Collected data

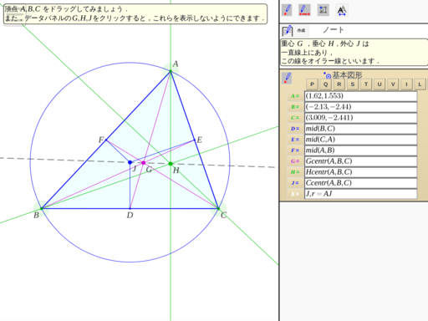Viewport: 428px width, 321px height.
Task: Click the Q key button
Action: [325, 84]
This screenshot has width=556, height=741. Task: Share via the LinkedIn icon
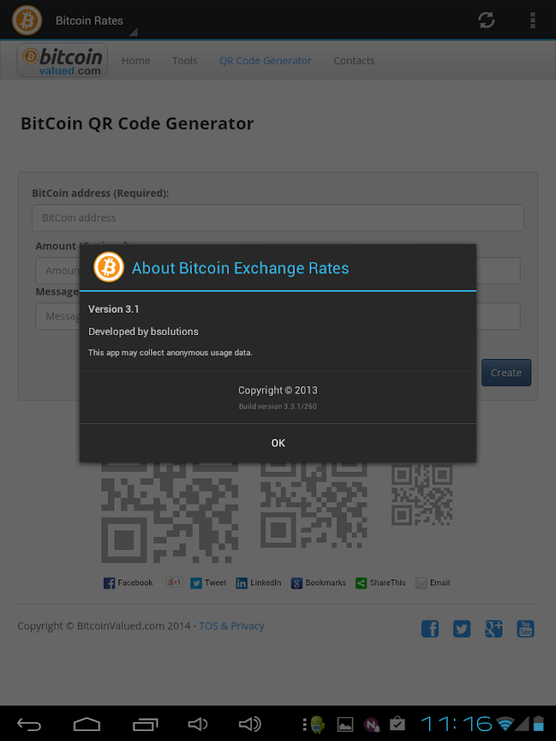(259, 583)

▸ WORK TO COMPLETE
From the line containing "This screenshot has" through the last line of the records, both included, output those lines exactly and nothing else; skip the pictures.

▸ OUTPUT FOR THIS TASK
This screenshot has width=556, height=741. Task: Share via the LinkedIn icon
(259, 583)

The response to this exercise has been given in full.